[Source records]
=======

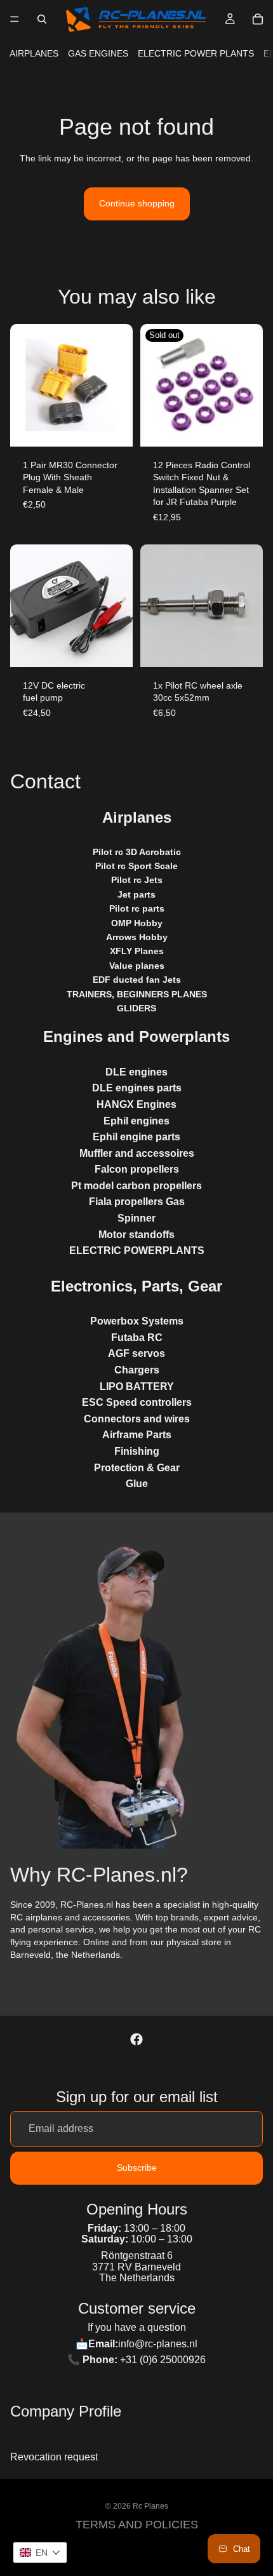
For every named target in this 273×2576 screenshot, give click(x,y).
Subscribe (137, 2167)
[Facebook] (136, 2039)
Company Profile (65, 2411)
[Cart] (258, 19)
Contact (45, 781)
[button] (40, 2552)
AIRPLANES (34, 53)
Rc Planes (150, 2506)
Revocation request (54, 2457)
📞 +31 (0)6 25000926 (136, 2359)
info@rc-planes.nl (157, 2343)
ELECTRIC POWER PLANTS (196, 53)
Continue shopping (137, 203)
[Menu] (14, 19)
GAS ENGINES (98, 53)
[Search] (42, 19)
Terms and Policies (137, 2524)
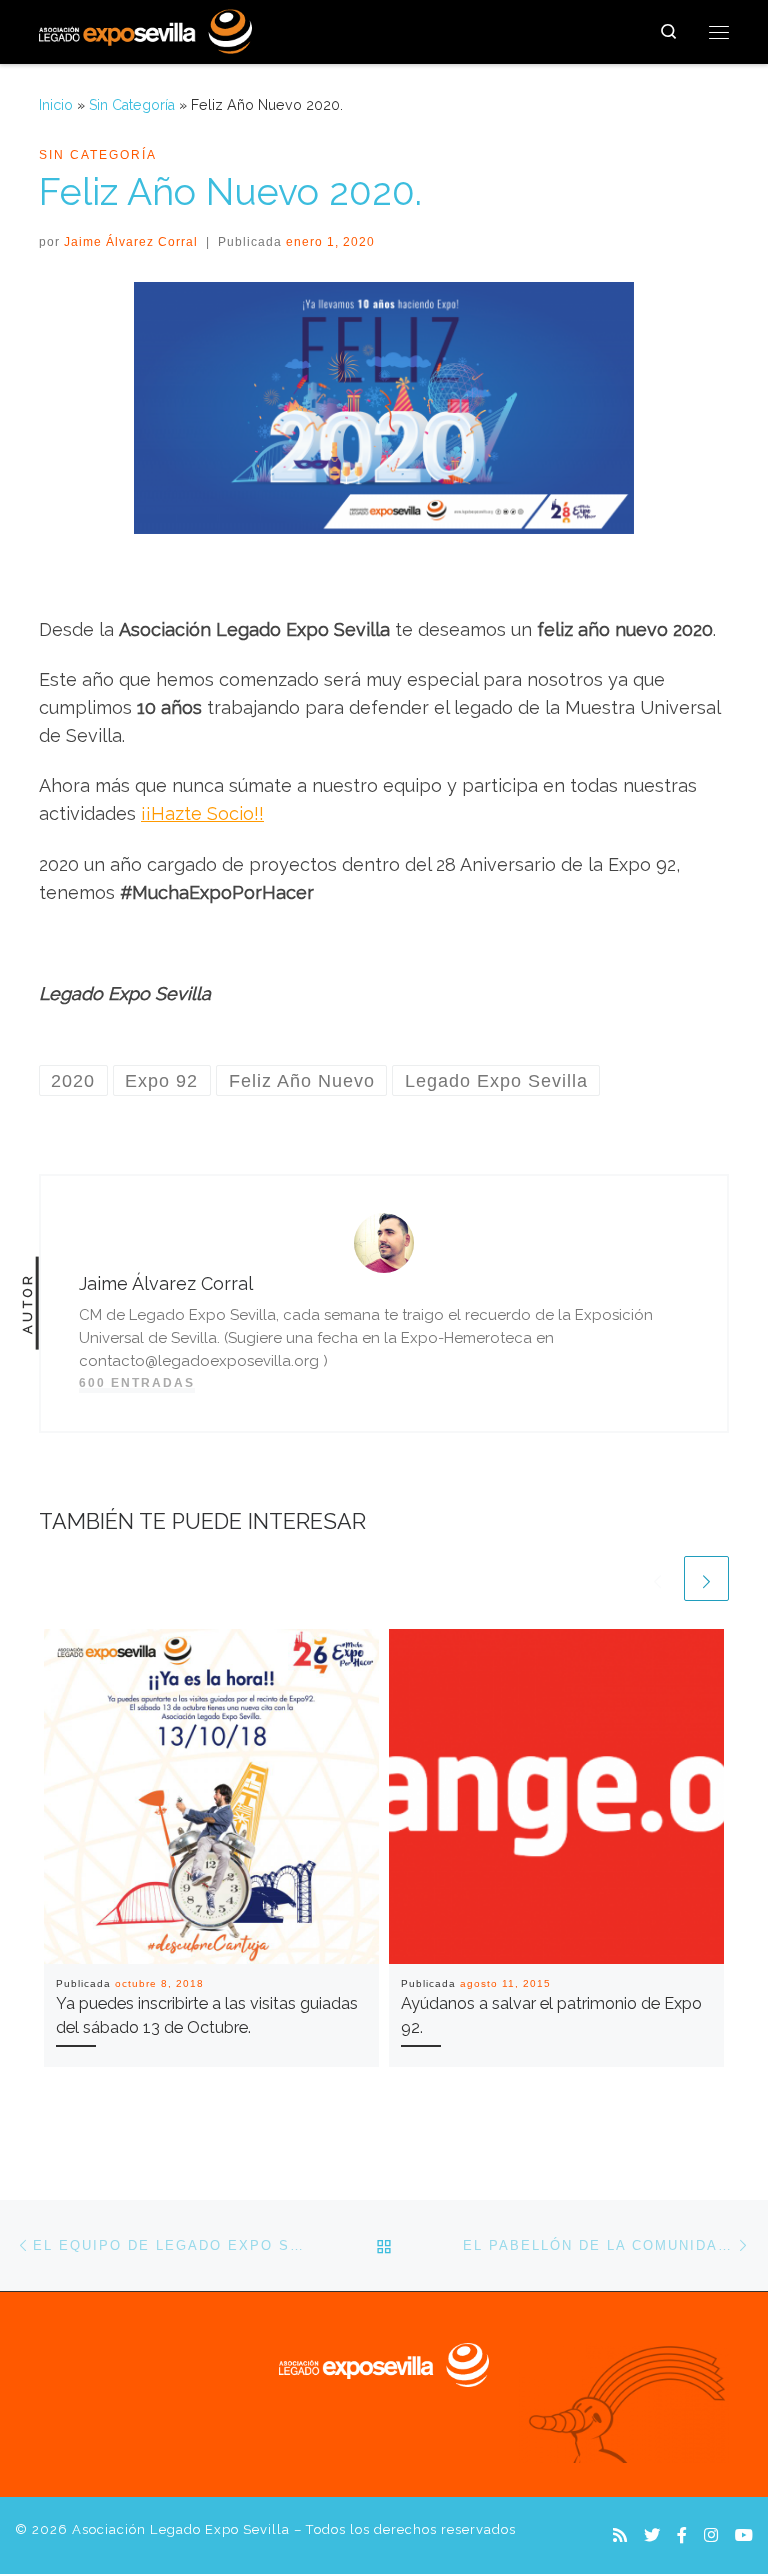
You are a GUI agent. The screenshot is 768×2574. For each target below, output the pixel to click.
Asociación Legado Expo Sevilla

=======

#### [TRY IT]
Determine how many lines in the records above have the string "click". Only the number should be returned.

#### [SOLUTION TO THE PROBLEM]
2